* [任务说明]: 请把阅读材料里的这句话译成英文:“原来在这个PDG中,边是有两种类型的,数据依赖和控制依赖。”

* [阅读材料]:
我觉得这找的其实是关系。关系信息通常是不容易改变的。

原来在这个PDG中,边是有两种类型的,数据依赖和控制依赖。 它的每个vertex又包括一些属性: vertext id, vertex type, source code 但还是没有解释vertex的属性是怎么确定的。

原来图同构有这么严格的定义。其实是四元组中的四个元素都要满足一定规则下的“同构”。这个已经有点烧脑了。

这里有个gamma-同构,表示的应该是同构子图的节点数大于一个阈值的同构

抄袭伪装手段

3.1 plagiarism disguises 抄袭伪装 它这里用Linux发行版代码中的一个工具join做例子,这个例子是一个667行的C语言源程序。其中,make_blank is one of the entire 17 procedures(这里就把procedure子过程 当做函数)。然后自己做了一个抄袭代码,

其中包含了如下伪装手段:

  1. format alteration (FA): insert and remove blanks and comments
  2. identifier renaming (IR): identifier names can be consistently changed without violating program correctness. Identifier renaming can confuse human beings, but is almost futile to detection tools.
  3. statement reordering (SR): some statements can be reordered without causing program errors.

  4. control replacement (CR): a for loop can be equivalently replaced by a while loop, or by an infinite while loop with a break statement, and vice versa.

  5. code insertion (CI): immaterial code can be inserted to disguise plagiarism, provided the inserted code does not interfere with the original program logic.

* [数据条目]:
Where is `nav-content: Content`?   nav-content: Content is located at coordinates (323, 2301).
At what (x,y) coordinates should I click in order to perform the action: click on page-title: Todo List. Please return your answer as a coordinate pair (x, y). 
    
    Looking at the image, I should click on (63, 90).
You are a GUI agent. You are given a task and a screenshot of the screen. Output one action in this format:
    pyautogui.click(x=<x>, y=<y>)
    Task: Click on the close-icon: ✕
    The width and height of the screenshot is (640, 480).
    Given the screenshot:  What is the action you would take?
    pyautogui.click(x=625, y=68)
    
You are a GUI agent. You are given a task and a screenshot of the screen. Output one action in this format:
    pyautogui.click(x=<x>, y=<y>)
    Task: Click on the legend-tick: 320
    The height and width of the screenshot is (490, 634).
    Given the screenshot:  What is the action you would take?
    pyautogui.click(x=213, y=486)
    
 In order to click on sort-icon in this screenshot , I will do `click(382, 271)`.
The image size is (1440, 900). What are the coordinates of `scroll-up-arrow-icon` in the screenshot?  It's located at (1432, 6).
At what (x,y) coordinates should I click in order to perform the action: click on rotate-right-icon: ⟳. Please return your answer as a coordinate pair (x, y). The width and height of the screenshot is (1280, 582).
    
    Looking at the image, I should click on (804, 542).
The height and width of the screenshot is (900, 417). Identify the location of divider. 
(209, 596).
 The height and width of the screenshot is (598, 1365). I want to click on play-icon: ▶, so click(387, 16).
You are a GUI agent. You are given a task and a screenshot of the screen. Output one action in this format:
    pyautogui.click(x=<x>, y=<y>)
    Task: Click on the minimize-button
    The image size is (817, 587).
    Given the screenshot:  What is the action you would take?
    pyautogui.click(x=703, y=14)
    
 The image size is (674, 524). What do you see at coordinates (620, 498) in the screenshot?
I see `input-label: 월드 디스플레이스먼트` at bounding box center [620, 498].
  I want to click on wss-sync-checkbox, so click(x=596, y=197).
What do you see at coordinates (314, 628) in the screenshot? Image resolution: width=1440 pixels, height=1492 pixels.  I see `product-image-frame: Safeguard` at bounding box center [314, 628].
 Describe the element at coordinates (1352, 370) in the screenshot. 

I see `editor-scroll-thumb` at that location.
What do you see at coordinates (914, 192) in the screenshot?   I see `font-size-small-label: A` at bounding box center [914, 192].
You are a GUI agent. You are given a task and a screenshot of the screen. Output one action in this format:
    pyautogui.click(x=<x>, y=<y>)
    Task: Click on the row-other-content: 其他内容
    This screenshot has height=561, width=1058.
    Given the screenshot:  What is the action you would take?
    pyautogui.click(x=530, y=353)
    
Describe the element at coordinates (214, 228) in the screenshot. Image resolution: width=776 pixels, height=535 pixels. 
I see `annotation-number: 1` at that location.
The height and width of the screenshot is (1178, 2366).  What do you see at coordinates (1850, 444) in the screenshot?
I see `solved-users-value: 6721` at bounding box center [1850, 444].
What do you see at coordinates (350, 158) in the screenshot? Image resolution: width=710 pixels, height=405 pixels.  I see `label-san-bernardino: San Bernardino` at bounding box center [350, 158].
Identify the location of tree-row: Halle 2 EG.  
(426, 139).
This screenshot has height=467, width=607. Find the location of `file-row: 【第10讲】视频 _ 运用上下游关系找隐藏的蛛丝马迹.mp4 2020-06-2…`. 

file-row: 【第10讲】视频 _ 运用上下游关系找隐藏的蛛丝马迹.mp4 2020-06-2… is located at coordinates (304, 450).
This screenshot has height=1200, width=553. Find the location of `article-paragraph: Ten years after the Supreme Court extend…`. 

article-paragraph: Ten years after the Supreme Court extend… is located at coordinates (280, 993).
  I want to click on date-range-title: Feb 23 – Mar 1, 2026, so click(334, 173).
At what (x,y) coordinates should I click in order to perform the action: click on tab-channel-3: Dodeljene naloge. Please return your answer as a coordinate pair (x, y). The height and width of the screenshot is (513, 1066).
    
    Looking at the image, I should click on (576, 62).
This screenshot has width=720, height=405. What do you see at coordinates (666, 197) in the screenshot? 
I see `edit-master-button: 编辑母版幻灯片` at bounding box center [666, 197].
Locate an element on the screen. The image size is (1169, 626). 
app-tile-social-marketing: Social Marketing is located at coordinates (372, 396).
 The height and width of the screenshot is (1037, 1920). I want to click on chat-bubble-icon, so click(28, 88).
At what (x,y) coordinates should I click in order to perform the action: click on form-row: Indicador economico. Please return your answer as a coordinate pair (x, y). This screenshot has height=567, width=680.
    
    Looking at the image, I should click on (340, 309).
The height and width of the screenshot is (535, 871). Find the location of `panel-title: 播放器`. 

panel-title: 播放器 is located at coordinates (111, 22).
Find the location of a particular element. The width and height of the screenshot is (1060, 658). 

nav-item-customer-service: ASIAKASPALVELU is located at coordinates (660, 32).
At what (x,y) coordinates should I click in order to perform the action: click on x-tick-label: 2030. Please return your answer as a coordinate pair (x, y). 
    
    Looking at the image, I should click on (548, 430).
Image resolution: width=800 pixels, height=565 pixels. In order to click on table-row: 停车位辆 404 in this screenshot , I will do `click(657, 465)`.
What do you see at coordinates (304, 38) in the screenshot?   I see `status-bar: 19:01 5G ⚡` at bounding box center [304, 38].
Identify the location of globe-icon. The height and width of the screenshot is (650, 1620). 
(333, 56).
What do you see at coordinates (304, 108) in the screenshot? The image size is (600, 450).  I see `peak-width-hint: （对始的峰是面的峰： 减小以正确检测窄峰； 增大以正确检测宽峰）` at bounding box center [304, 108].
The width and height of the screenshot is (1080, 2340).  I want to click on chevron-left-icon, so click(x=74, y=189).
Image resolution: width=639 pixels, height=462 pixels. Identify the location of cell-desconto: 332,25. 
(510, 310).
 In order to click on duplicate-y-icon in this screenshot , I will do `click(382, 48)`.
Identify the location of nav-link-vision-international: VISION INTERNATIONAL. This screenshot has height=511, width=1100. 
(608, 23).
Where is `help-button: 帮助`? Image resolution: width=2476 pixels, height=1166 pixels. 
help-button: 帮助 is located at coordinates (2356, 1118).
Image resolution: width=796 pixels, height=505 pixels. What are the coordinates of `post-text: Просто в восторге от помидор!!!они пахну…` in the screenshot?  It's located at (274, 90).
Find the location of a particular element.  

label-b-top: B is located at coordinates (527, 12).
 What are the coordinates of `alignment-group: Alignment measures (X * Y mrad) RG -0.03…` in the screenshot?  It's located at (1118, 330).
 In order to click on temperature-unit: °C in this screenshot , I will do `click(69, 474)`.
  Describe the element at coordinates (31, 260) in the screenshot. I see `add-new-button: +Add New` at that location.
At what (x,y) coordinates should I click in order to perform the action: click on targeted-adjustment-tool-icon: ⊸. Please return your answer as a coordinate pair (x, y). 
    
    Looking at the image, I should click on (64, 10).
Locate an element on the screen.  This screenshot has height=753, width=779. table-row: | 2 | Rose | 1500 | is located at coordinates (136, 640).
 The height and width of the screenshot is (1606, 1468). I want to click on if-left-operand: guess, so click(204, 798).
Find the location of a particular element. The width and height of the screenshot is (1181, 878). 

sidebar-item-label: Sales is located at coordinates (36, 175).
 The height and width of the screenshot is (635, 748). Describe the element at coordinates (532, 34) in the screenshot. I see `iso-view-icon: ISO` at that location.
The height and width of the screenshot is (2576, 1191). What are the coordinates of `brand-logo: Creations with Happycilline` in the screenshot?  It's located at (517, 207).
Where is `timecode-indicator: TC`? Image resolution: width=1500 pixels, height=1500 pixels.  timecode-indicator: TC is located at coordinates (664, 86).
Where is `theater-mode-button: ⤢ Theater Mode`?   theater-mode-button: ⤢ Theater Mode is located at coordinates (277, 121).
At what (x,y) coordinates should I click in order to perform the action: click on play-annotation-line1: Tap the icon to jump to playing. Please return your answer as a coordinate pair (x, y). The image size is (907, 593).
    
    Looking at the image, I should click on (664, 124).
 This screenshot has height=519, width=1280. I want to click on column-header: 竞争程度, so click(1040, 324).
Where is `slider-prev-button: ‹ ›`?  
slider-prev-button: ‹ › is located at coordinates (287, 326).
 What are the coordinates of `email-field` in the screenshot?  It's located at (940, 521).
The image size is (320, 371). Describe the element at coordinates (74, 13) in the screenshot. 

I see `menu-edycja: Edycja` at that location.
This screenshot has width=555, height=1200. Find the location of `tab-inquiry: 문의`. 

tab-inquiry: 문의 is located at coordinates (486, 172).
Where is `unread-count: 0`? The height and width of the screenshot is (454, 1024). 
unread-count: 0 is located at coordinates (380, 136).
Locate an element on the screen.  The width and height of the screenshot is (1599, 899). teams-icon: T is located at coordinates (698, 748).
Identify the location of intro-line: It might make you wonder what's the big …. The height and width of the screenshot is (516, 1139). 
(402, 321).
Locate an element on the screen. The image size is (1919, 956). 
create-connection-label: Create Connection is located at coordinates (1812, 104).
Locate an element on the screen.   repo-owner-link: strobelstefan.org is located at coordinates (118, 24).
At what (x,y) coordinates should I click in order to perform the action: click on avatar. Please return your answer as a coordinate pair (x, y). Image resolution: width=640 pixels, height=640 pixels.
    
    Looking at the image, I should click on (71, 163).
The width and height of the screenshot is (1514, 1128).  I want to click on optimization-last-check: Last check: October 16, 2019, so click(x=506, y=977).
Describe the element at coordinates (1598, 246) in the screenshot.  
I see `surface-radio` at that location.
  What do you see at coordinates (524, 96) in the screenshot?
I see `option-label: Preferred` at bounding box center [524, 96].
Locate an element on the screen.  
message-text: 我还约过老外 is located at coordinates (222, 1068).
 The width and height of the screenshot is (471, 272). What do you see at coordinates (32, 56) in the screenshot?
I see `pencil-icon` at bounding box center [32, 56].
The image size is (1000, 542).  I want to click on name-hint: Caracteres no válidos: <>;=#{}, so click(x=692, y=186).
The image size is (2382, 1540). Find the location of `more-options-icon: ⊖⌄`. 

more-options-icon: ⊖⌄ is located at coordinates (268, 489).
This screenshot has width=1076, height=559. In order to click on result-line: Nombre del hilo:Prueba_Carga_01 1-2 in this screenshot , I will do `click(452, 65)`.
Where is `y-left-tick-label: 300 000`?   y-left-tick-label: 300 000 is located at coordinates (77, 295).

* [参考答案]: So in this PDG, there are two types of edges: data dependence and control dependence.